INSTRUCTIONS FOR THE TASK —
Which lines of the listing hold the string "profile"? Copy those lines.

GIVEN DATA —
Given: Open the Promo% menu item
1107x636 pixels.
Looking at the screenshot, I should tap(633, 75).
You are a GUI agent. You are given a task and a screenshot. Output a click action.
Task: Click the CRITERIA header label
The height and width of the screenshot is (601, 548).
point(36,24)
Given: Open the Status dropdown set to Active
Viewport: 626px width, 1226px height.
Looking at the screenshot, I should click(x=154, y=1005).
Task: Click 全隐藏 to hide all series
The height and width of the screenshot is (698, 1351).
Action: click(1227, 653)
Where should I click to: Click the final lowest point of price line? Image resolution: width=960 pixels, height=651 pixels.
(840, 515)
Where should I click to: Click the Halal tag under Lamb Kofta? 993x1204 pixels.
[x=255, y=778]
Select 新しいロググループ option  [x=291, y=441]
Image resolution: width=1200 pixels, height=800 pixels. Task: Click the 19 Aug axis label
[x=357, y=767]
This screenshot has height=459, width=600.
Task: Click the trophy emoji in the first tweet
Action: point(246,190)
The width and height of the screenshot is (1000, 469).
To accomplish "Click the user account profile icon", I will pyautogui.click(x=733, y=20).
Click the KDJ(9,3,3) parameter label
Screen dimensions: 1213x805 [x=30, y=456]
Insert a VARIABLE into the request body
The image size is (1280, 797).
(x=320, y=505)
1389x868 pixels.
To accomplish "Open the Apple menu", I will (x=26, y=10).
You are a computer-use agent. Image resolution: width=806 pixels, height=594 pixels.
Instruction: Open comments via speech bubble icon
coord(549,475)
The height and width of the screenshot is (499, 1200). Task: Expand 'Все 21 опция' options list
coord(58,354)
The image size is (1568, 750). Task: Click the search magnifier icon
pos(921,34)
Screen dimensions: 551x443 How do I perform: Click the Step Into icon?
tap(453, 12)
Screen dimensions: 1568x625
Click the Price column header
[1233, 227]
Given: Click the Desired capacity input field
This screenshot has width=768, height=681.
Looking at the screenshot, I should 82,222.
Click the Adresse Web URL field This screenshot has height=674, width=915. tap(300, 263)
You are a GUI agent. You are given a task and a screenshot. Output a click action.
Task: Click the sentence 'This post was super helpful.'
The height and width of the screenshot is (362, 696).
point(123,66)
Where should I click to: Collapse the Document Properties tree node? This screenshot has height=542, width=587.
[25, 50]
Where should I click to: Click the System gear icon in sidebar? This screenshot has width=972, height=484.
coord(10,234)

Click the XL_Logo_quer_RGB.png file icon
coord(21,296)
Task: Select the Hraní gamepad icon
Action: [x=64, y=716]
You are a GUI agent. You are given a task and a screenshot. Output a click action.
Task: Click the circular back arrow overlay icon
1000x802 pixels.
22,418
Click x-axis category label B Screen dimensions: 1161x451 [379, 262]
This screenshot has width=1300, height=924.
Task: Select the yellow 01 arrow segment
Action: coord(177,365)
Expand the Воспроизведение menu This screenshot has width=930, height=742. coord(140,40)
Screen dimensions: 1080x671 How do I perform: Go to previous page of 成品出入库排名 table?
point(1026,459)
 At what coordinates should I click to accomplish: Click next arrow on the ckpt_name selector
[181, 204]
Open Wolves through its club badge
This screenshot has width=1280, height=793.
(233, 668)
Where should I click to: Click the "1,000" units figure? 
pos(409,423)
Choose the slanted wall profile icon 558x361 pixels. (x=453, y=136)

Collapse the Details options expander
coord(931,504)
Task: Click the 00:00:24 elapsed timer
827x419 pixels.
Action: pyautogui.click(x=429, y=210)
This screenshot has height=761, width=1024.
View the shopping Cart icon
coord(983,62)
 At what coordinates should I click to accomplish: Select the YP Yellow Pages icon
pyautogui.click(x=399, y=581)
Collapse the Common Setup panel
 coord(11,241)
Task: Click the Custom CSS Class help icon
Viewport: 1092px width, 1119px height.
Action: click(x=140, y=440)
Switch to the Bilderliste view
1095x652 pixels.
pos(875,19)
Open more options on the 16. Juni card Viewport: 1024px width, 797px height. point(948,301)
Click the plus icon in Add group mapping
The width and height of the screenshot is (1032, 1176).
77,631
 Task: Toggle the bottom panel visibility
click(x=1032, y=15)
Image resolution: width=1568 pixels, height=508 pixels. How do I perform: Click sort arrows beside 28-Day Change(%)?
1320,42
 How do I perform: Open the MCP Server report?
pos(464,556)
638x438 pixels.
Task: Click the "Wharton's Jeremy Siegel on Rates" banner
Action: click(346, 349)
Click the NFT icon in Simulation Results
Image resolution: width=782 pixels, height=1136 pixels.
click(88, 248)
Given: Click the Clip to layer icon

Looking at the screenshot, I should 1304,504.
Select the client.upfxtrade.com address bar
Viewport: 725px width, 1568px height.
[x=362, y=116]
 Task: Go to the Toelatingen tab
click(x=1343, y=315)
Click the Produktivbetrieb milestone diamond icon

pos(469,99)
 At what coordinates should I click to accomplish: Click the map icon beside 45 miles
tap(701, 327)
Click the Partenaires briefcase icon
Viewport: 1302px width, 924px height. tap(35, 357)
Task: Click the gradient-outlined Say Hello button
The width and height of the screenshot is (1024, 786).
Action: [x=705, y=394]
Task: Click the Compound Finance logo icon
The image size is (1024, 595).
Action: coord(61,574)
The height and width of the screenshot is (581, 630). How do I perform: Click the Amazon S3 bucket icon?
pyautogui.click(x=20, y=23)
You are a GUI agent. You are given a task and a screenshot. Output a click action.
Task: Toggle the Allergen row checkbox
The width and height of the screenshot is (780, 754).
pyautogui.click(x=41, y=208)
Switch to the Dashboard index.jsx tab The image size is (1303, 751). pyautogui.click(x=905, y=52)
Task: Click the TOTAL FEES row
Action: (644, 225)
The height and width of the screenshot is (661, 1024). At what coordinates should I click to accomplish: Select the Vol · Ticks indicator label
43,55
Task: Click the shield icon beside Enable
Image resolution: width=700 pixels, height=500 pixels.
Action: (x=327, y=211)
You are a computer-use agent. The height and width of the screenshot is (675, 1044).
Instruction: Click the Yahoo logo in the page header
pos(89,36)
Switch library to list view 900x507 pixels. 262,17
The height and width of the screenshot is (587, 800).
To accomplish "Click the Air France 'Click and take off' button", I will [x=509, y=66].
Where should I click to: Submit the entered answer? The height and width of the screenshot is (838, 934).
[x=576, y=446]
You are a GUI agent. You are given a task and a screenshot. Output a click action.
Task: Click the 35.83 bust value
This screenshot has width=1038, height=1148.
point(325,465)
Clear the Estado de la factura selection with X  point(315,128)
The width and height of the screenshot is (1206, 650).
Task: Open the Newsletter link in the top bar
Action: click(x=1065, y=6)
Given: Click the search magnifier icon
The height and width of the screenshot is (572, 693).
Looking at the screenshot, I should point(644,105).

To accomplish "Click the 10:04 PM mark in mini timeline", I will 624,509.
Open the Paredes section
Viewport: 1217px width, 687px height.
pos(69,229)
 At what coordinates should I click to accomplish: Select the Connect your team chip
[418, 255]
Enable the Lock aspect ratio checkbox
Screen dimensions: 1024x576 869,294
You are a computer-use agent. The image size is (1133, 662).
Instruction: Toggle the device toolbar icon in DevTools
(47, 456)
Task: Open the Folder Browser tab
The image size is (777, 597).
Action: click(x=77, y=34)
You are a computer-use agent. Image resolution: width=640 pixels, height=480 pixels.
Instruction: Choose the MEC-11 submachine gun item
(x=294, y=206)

TASK SOLUTION —
To accomplish "Click the user account profile icon", I will pyautogui.click(x=733, y=20).
Choose the slanted wall profile icon 558x361 pixels. (x=453, y=136)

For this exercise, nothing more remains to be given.